В плодовитом 1974 году было написано с десяток новелл. Среди них – повествование-кентавр "Чужие": историческая цитата + авторское воспоминание и – вывод. Автор сводит на этой границе двух вполне реальных персонажей. С одной стороны, великий князь Алексей Александрович Романов, невозможный мздоимец и гуляка, но при том глава и хозяин русского флота, бессовестно грабивший казну. Цусимская  катастрофа – и его рук дело. После отставки перекочевал за границу.  Жил на золото, украденное у русского народа, покуда не помер от случайной простуды. С другой, – земляк Шукшина, дядя  Емельян. В  прошлом, что важно,  моряк, воевал с японцами и даже бывал у них в плену, о чем рассказывать не любил. Но  рассказывал, как плоты гонял от Манжурска до Верх-Кайтана; как дрался с местными "из-за крали" в Нуйме; как сватался; как свадьбу играли; как на этой свадьбе новый бобриковый пинжак поперли;  как пинжак потом колдовством возвращали… Доживал дядя Емельян один. Старуха его уже померла. Из пятерых сыновей троих на Отечественной убило.Дочь и два других сына в город уехали. За ним соседи по очереди ходили. Как-то утром пришли –  мертвый. Заканчивает Шукшин так:

Хочу растопырить разум, как руки, обнять две эти фигуры, сблизить их, что ли, чтобы поразмыслить… а не могу. Один упрямо торчит где-то в Париже, другой – на Катуни с удочкой. Твержу себе, что ведь – дети одного народа, может, хоть злость возьмет, но и злость не берет. Оба они давно в земле – и бездарный генерал-адмирал, и дядя Емельян, бывший матрос… А что, если бы они где-нибудь ТАМ – встретились бы? Ведь ТАМ небось ни эполетов, ни драгоценностей нету. И дворцов тоже, и любовниц, ничего: встретились две русские души. Ведь и ТАМ им не о чем было бы поговорить, вот штука-то. Вот уж чужие так чужие – на веки вечные. Велика матушка-Русь!

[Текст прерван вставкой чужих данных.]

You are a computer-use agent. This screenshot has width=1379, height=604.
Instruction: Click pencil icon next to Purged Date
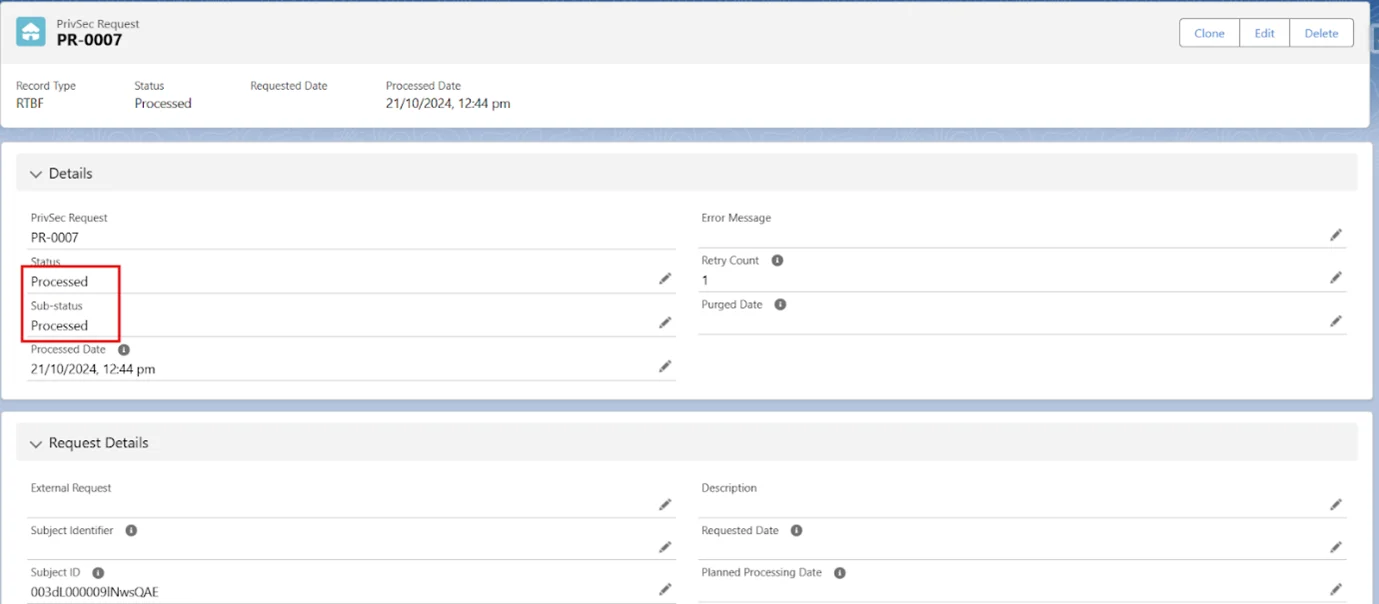[1335, 322]
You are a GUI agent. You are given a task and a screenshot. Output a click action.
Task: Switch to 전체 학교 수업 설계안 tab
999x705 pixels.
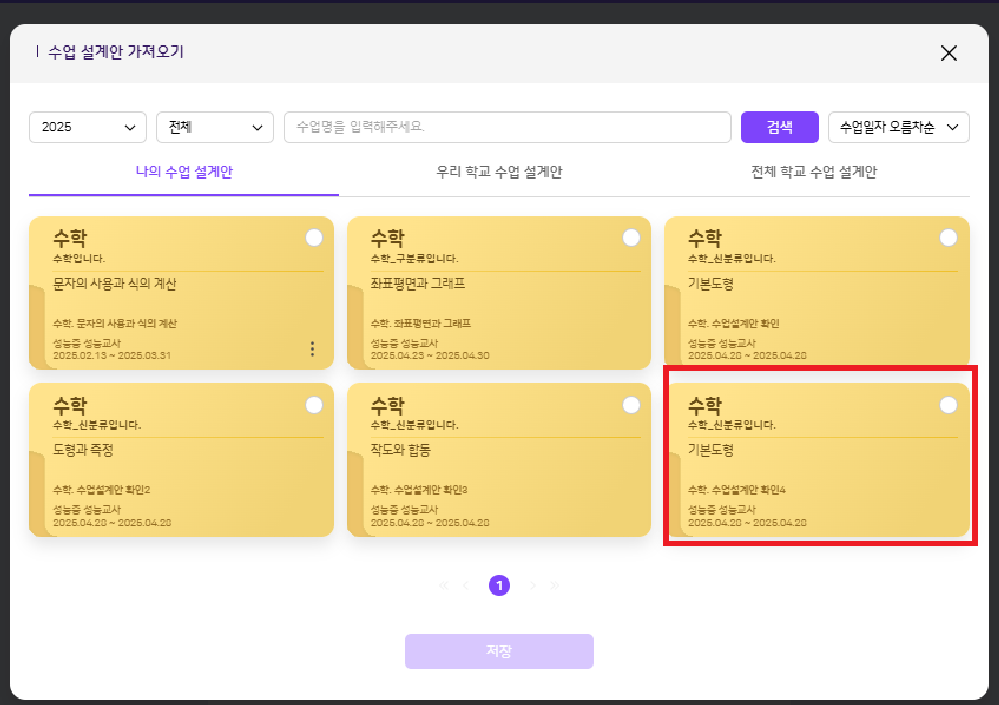(x=813, y=172)
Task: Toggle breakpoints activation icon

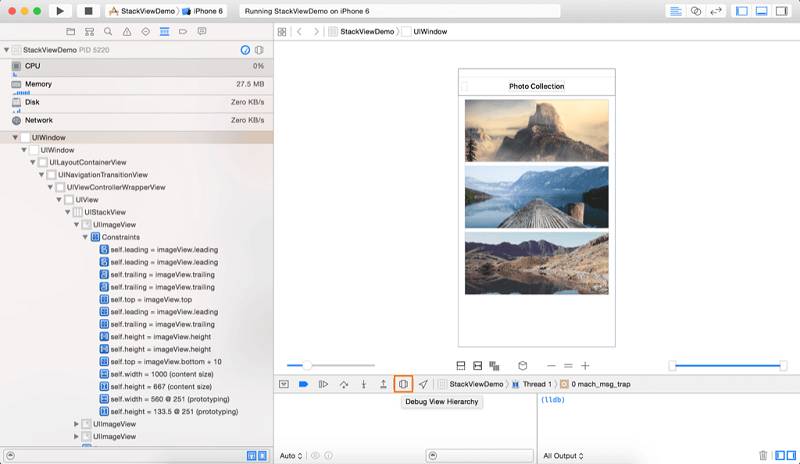Action: [x=303, y=384]
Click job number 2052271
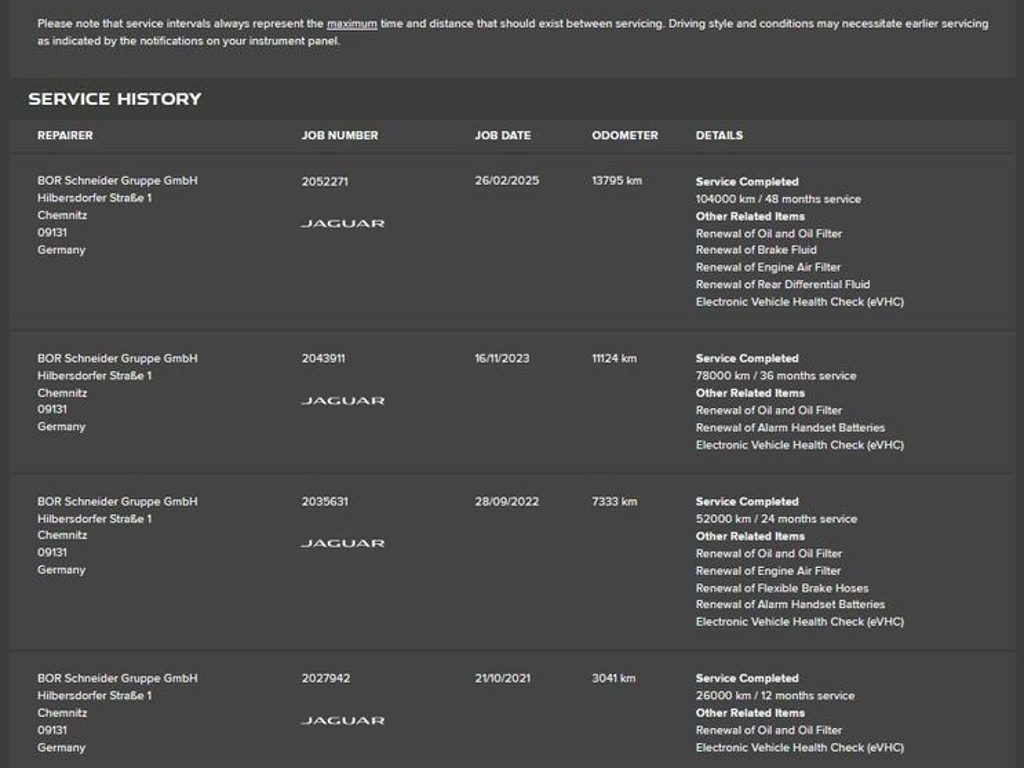The width and height of the screenshot is (1024, 768). (325, 182)
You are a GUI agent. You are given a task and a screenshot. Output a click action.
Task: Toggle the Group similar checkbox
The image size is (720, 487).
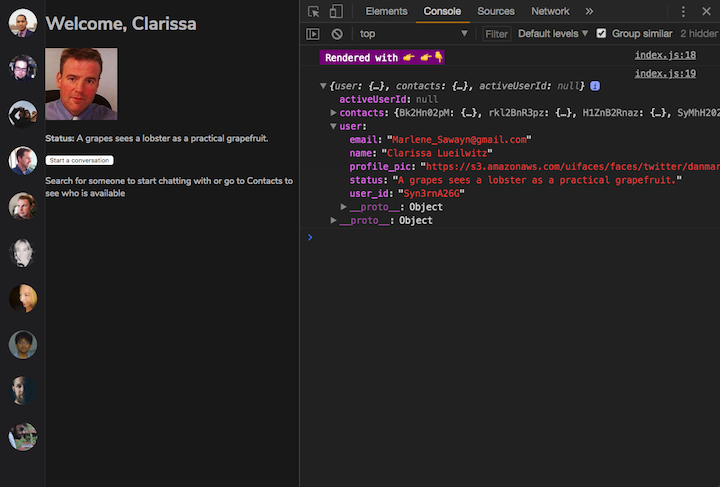pos(601,33)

"Удержим ли нацию?" – таков был, напомню, последний "проклятый" вопрос трезвого Шукшина к Шолохову. Художник дошел, вроде своего Ивана-дурака, до этого судьбоносного  вопрошания. Но ответа не получил. Да и возможен ли ответ?

14.

Тот фрагмент из "Монолога на лестнице", с которого я начинал, завершается следующим образом:

Не падения страшусь… – очень уж, действительно, неудобно. Но и в этом моем положении есть свои "плюсы" (захотелось вдруг написать – флюсы). От сравнений, от всяческих "оттуда-сюда" и "отсюда – туда" невольно приходят мысли не только о "деревне" и о "городе" - о России…

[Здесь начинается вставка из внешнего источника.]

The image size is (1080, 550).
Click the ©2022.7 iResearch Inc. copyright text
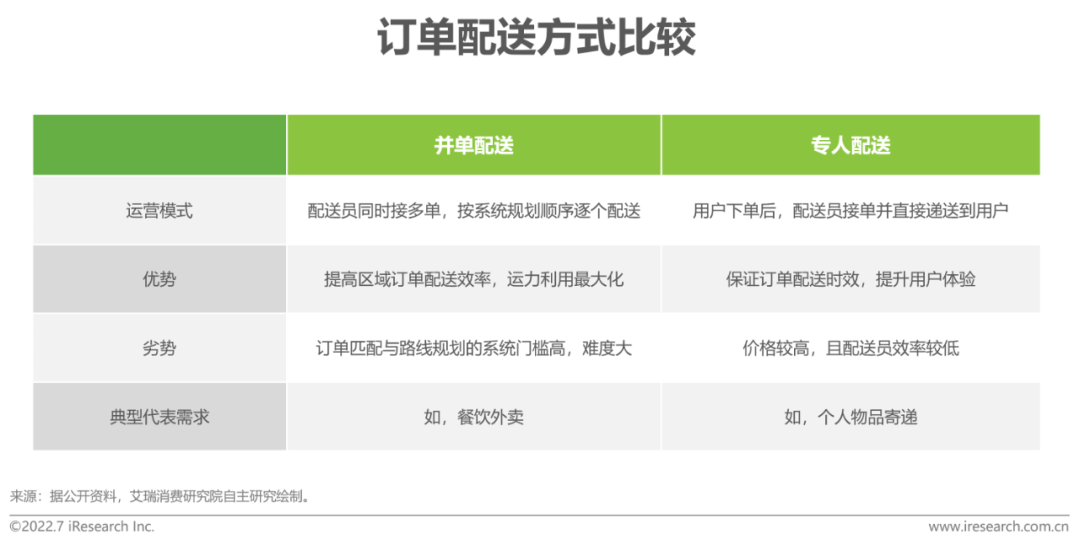pyautogui.click(x=82, y=527)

Заметьте, он и в этом исповедальном серьезе все же юродиво подмигивает: плюсы-флюсы. В точности Прокудин.

Но в то же время и уже тогда из маргинальности и межеумочности – собственной и своего героя – пытается вывести главную коллизию нашего отечественного мироздания, неразрешимость которой так терзала  его душу и тело.